There was profound silence.

Then Athos raised his hand and pointing to the coffin:

"This temporary sepulture is," he said, "that of a man who was of feeble
mind, yet one whose reign was full of great events; because over this
king watched the spirit of another man, even as this lamp keeps vigil
over this coffin and illumines it. He whose intellect was thus supreme,
Raoul, was the actual sovereign; the other, nothing but a phantom to
whom he lent a soul; and yet, so powerful is majesty amongst us, this
man has not even the honor of a tomb at the feet of him in whose service
his life was worn away. Remember, Raoul, this! If Richelieu made the
king, by comparison, seem small, he made royalty great. The Palace of
the Louvre contains two things--the king, who must die, and royalty,
which never dies. The minister, so feared, so hated by his master, has
descended into the tomb, drawing after him the king, whom he would not
leave alone on earth, lest his work should be destroyed. So blind were
his contemporaries that they regarded the cardinal’s death as a
deliverance; and I, even I, opposed the designs of the great man who
held the destinies of France within the hollow of his hand. Raoul, learn
how to distinguish the king from royalty; the king is but a man; royalty
is the gift of God. Whenever you hesitate as to whom you ought to serve,
abandon the exterior, the material appearance for the invisible
principle, for the invisible principle is everything. Raoul, I seem to
read your future destiny as through a cloud. It will be happier, I
think, than ours has been. Different in your fate from us, you will have
a king without a minister, whom you may serve, love, respect. Should the
king prove a tyrant, for power begets tyranny, serve, love, respect
royalty, that Divine right, that celestial spark which makes this dust
still powerful and holy, so that we--gentlemen, nevertheless, of rank
and condition--are as nothing in comparison with the cold corpse there
extended."

"I shall adore God, sir," said Raoul, "respect royalty and ever serve
the king. And if death be my lot, I hope to die for the king, for
royalty and for God. Have I, sir, comprehended your instructions?"

Athos smiled.

"Yours is a noble nature." he said; "here is your sword."
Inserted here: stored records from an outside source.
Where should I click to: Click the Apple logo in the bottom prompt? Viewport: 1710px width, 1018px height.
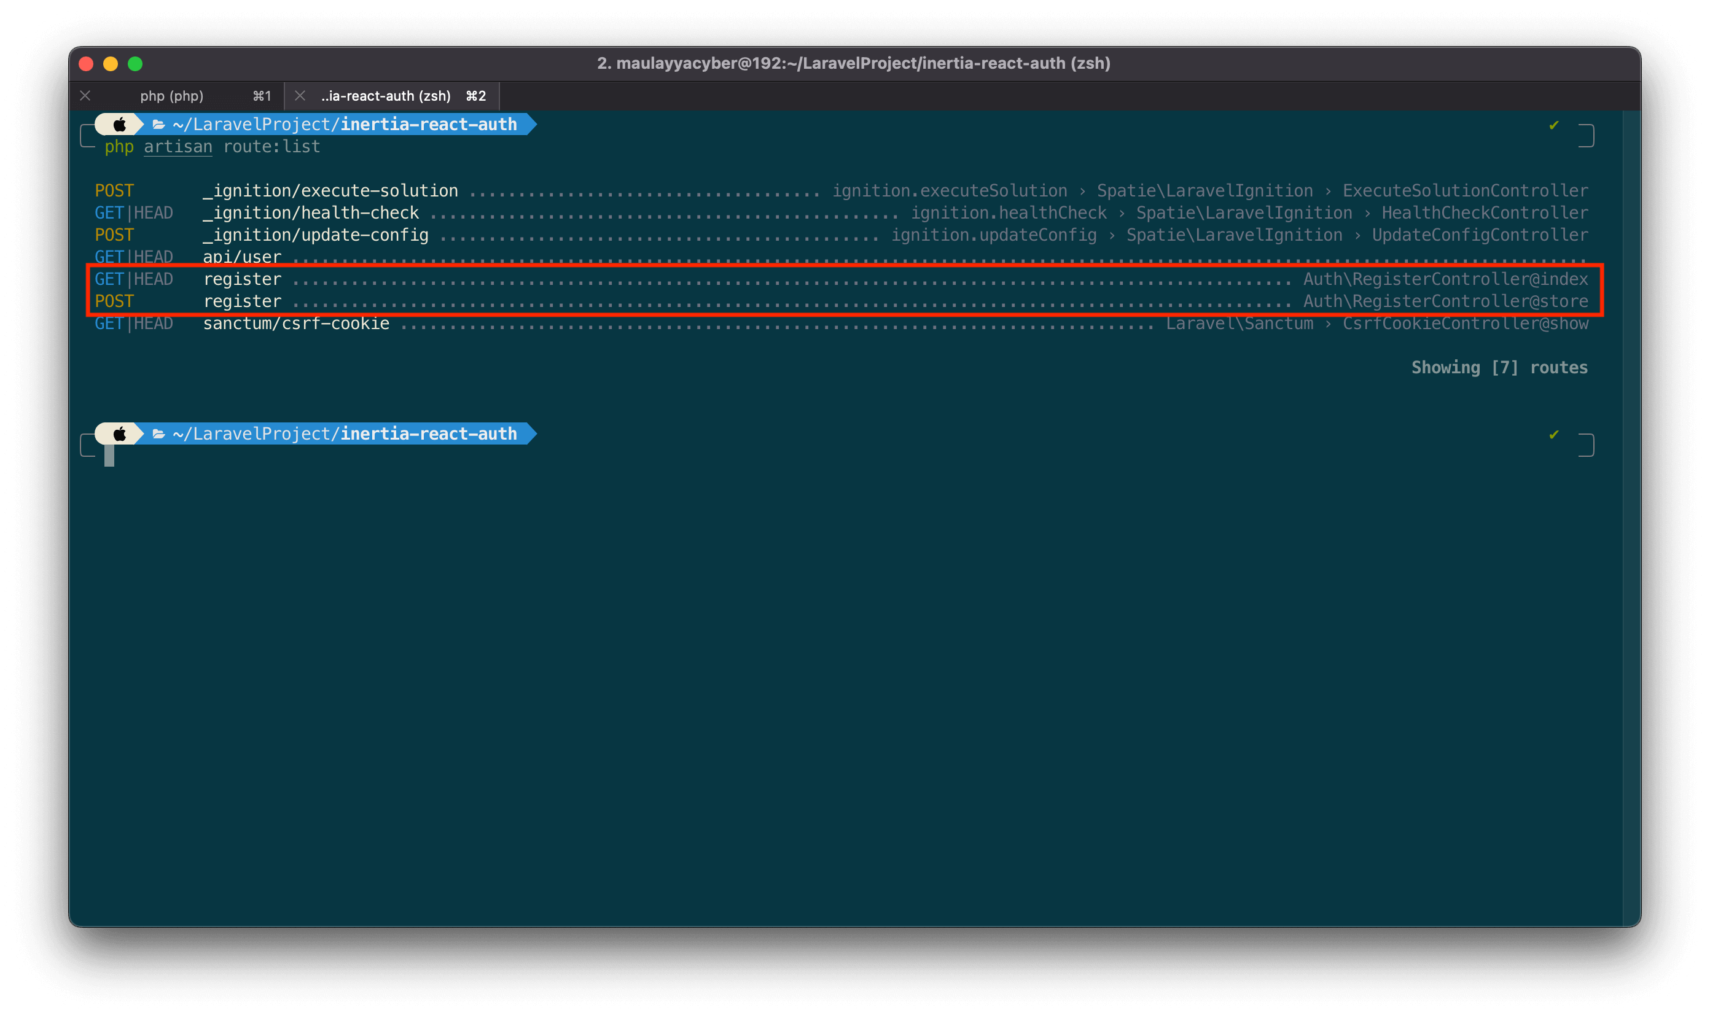coord(119,434)
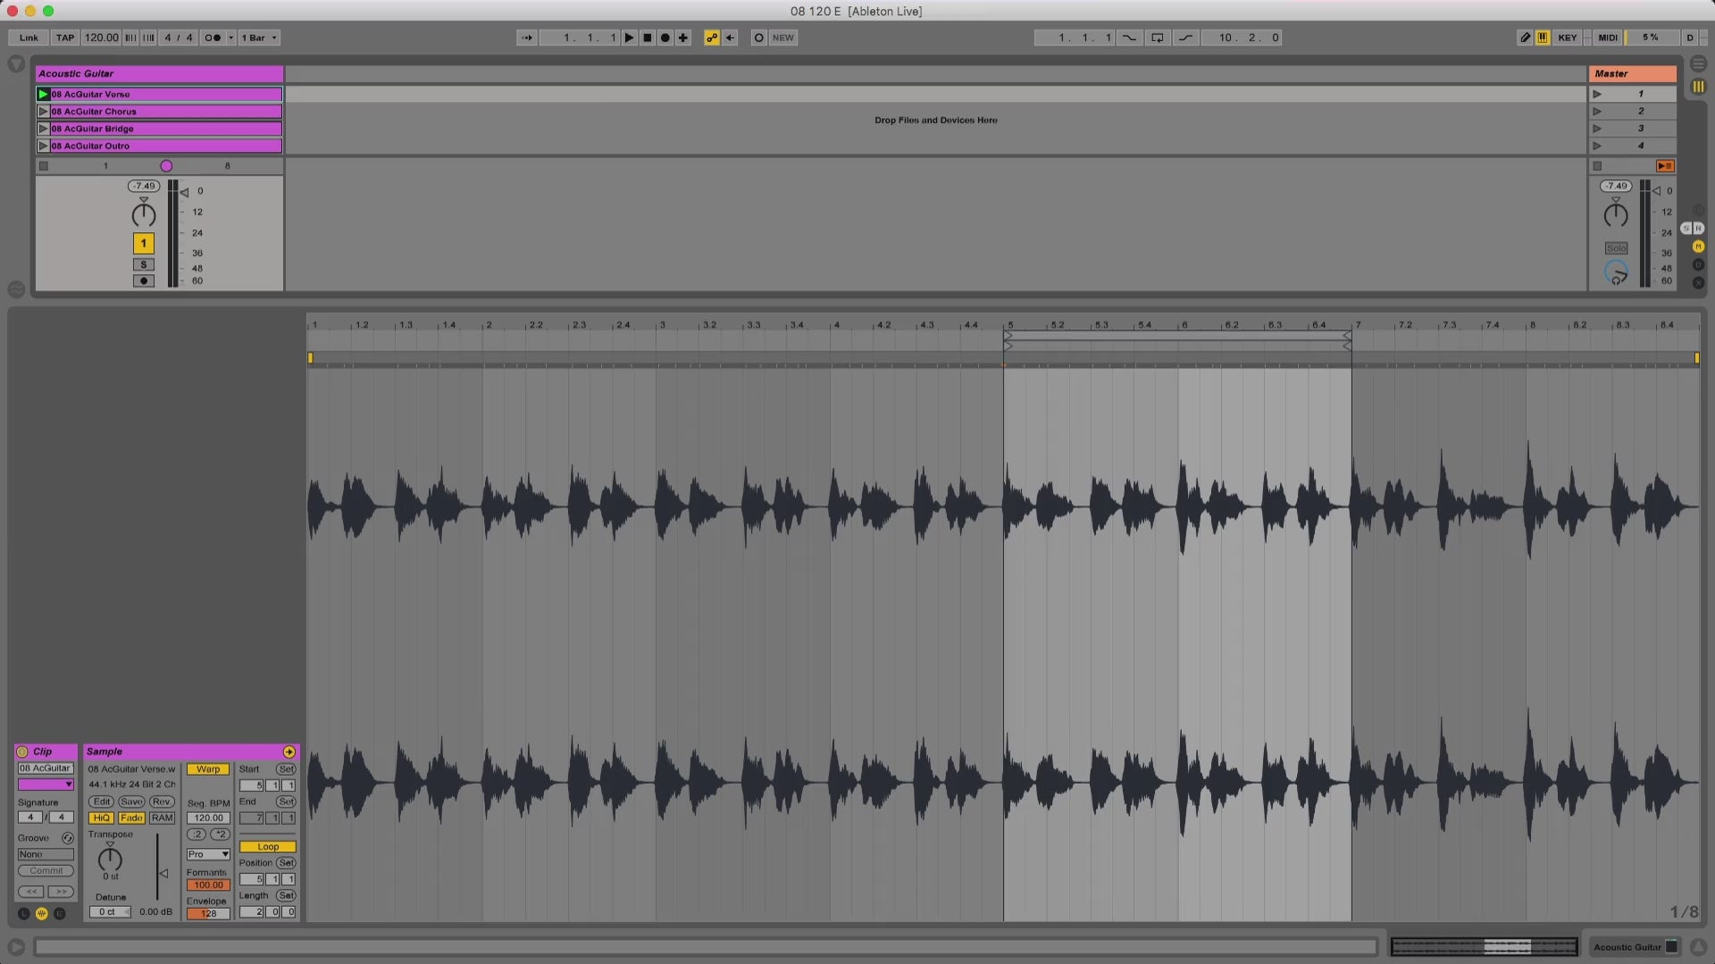Click the Draw Mode pencil icon

[1525, 37]
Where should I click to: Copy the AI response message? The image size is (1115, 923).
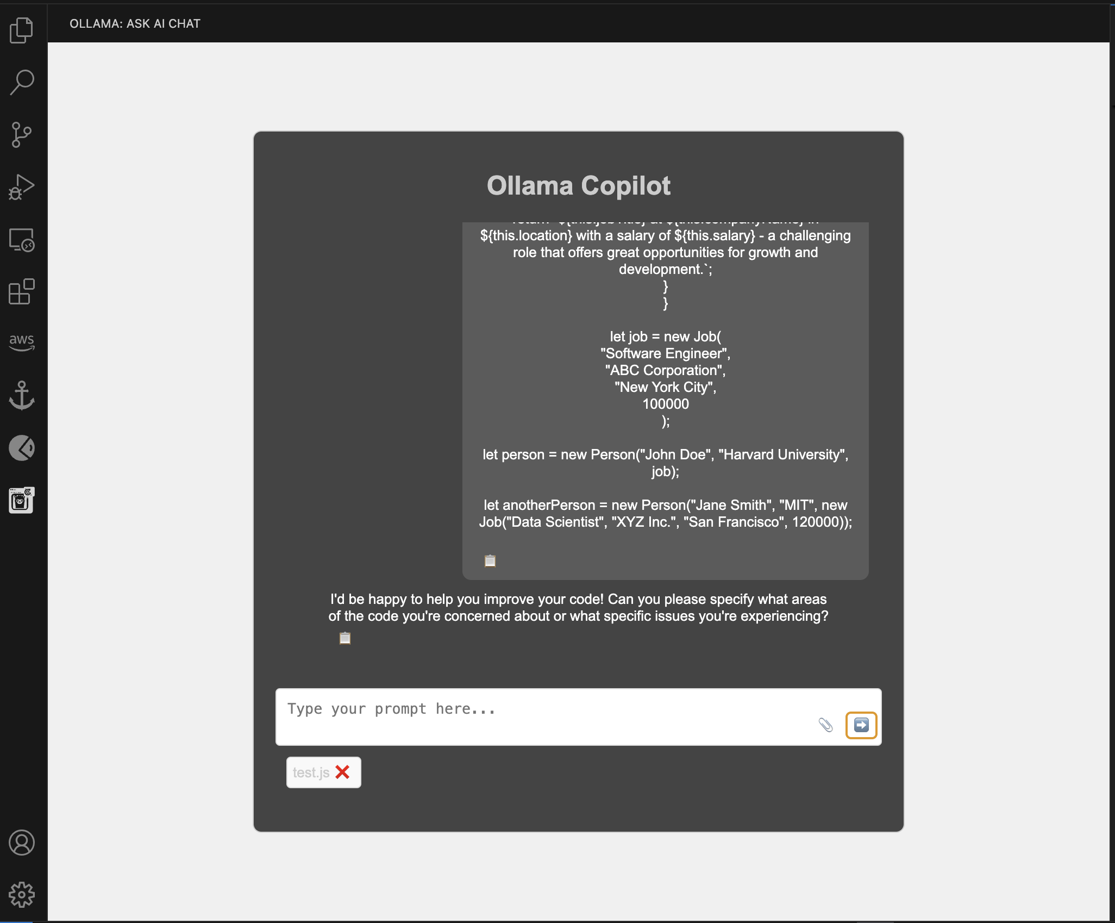345,638
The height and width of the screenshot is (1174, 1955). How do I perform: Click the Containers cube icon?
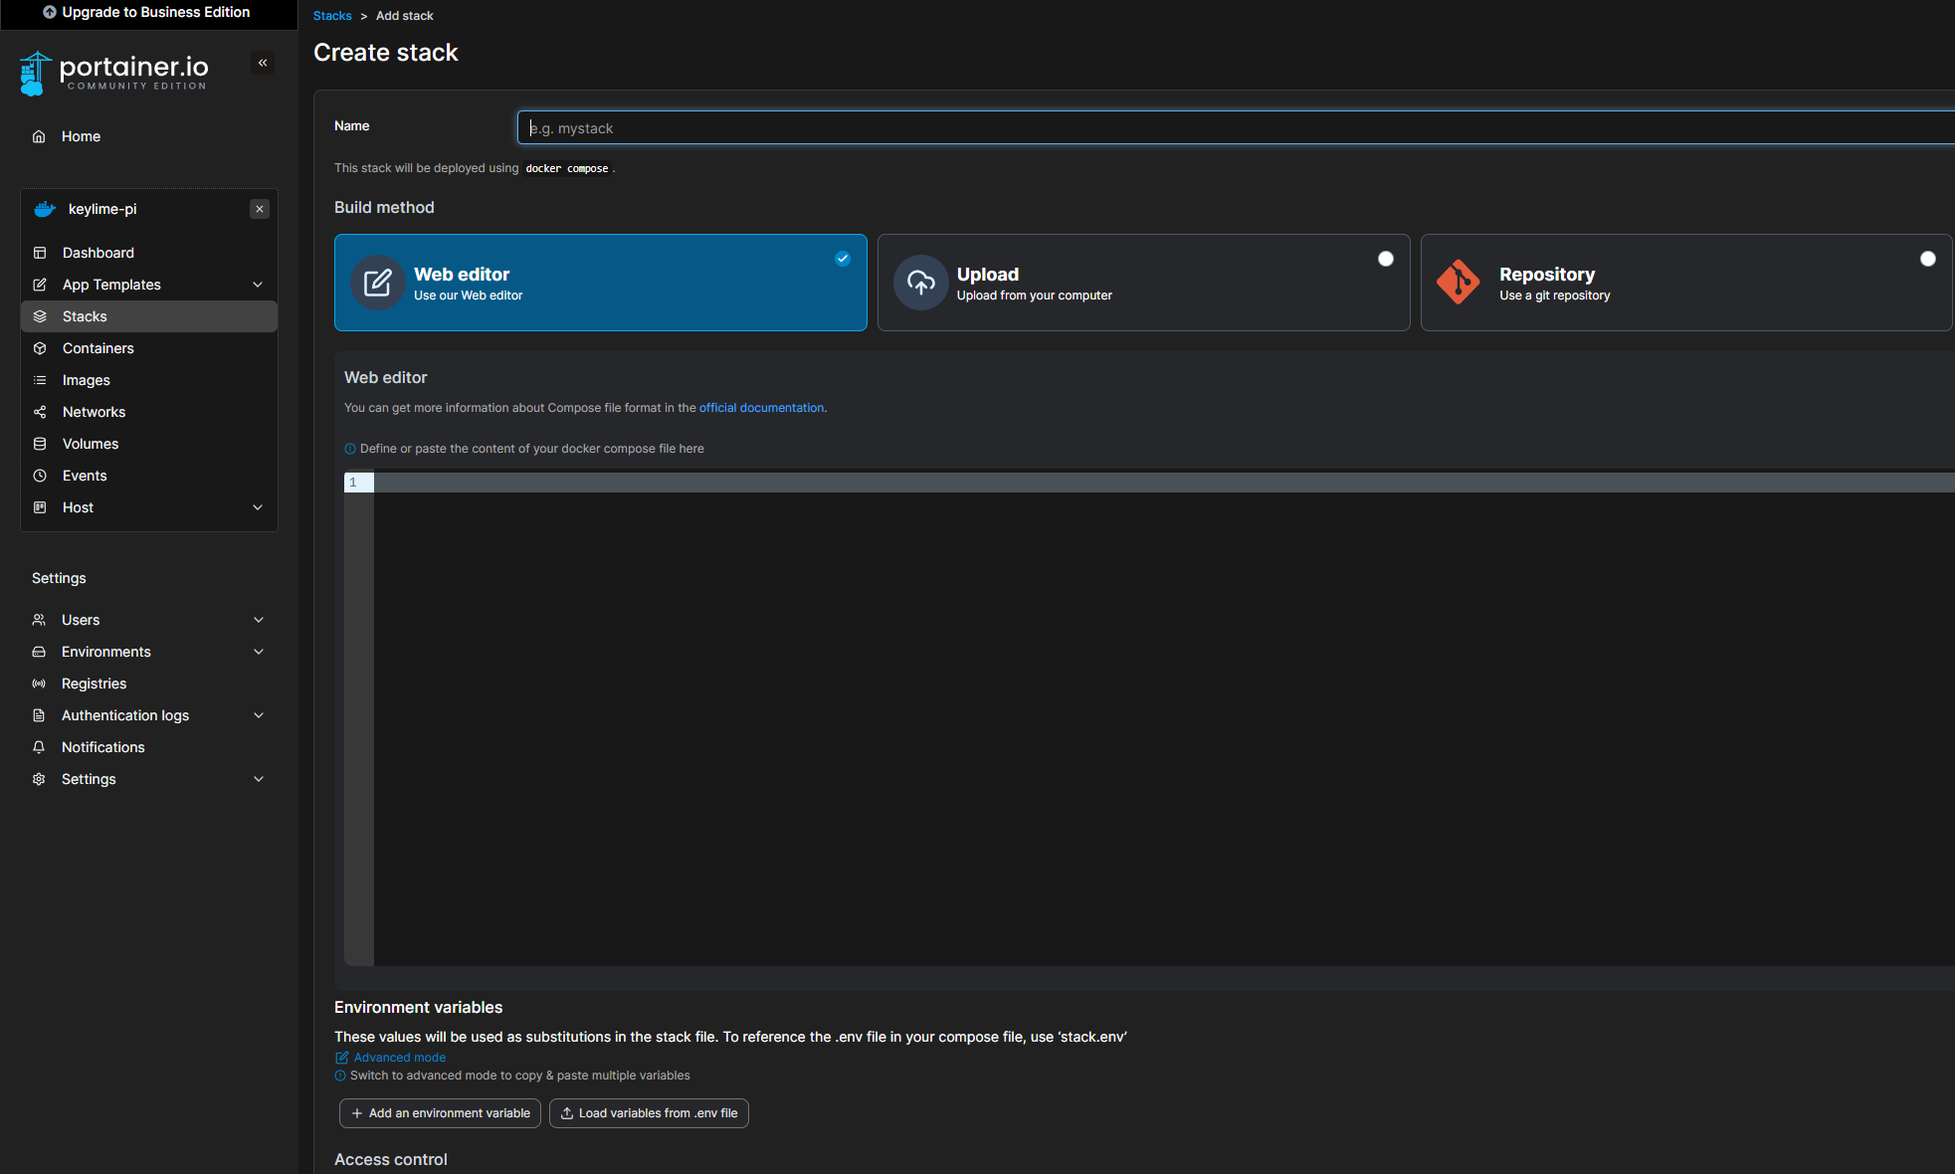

Raoul bent his knee to the ground.

"It was worn by my father, a loyal gentleman. I have worn it in my turn
and it has sometimes not been disgraced when the hilt was in my hand and
the sheath at my side. Should your hand still be too weak to use this
sword, Raoul, so much the better. You will have the more time to learn
to draw it only when it ought to be used."

"Sir," replied Raoul, putting the sword to his lips as he received it
from the count, "I owe you everything and yet this sword is the most
precious gift you have yet made me. I will wear it, I swear to you, as a
grateful man should do."

"’Tis well; arise, vicomte, embrace me."

Raoul arose and threw himself with emotion into the count’s arms.

"Adieu," faltered the count, who felt his heart die away within him;
"adieu, and think of me."

"Oh! for ever and ever!" cried the youth; "oh! I swear to you, sir,
should any harm befall me, your name will be the last name that I shall
utter, the remembrance of you my last thought."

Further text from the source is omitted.